The records: Begin

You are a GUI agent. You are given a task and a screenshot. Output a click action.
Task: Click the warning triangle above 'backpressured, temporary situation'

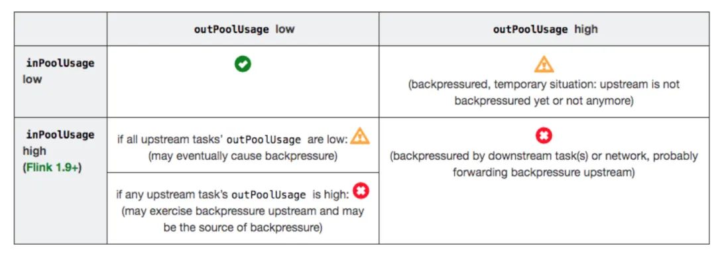click(544, 64)
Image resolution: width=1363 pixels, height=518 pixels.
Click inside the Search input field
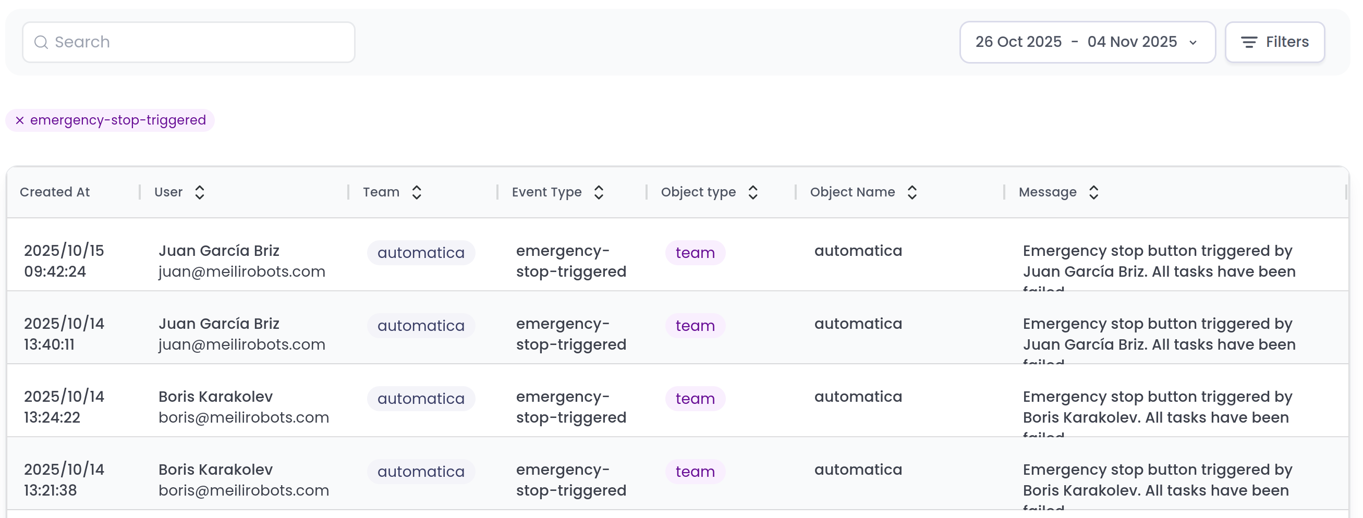[x=201, y=42]
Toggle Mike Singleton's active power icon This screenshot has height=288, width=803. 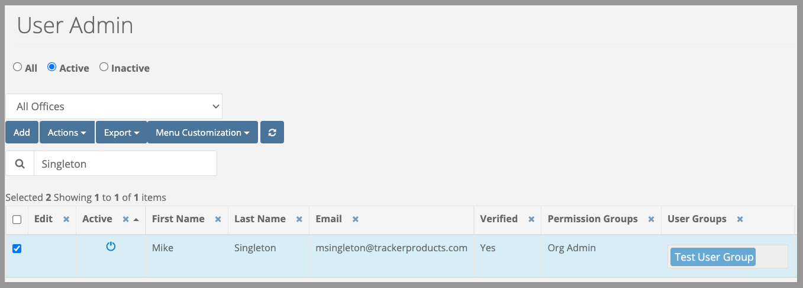[x=111, y=247]
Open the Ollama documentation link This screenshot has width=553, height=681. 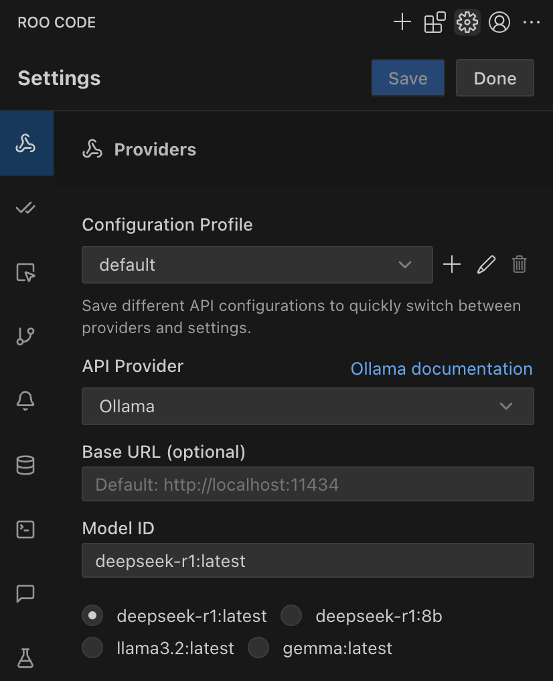(442, 369)
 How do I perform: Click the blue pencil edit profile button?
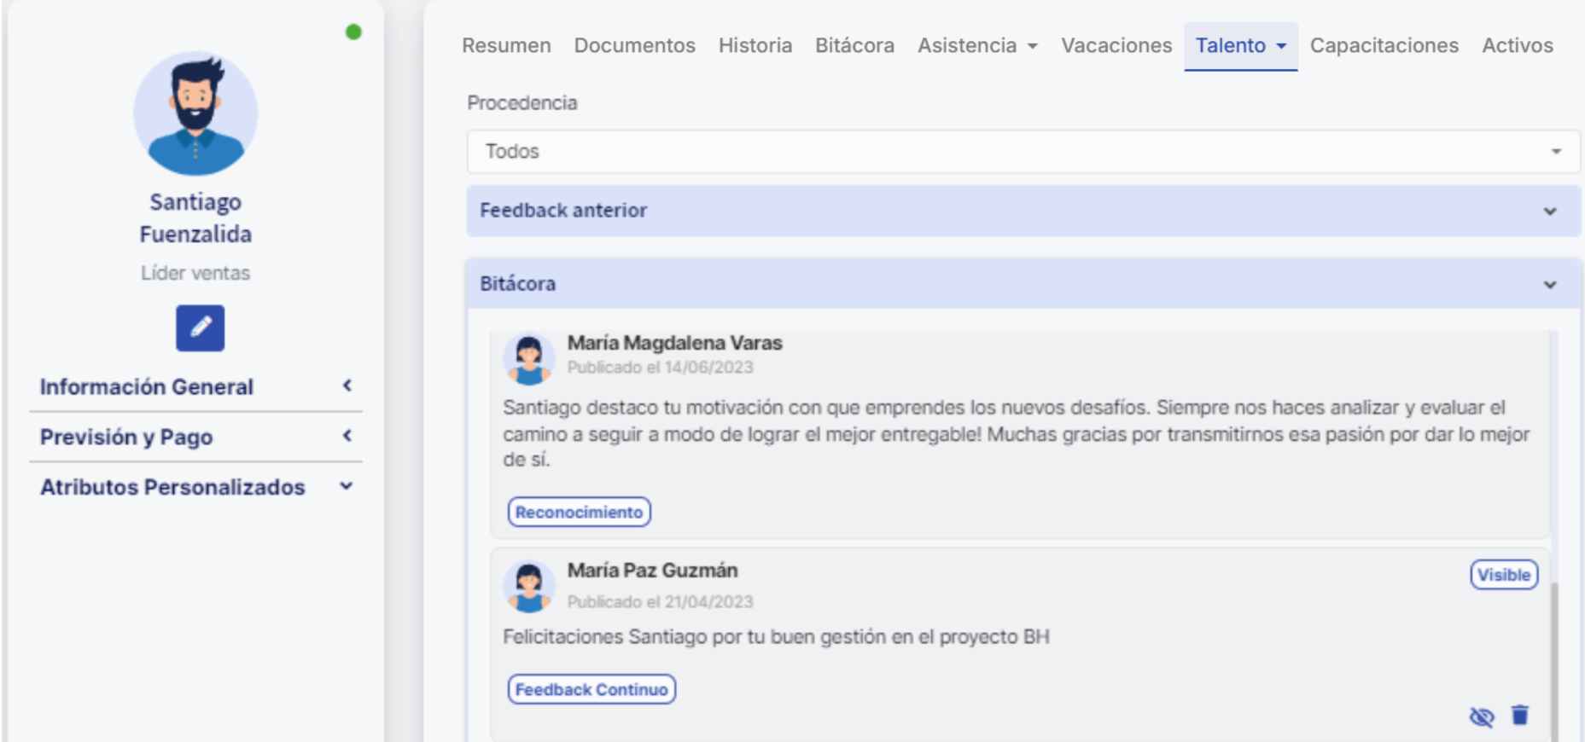[200, 328]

The records: End

### Exercise prompt:
Only the lines from the one containing "How do I perform: Click" through the last line of the data above, both included, belong in the reply, each restated exactly and without pictures.

### Solved problem:
 How do I perform: Click the blue pencil edit profile button?
[200, 328]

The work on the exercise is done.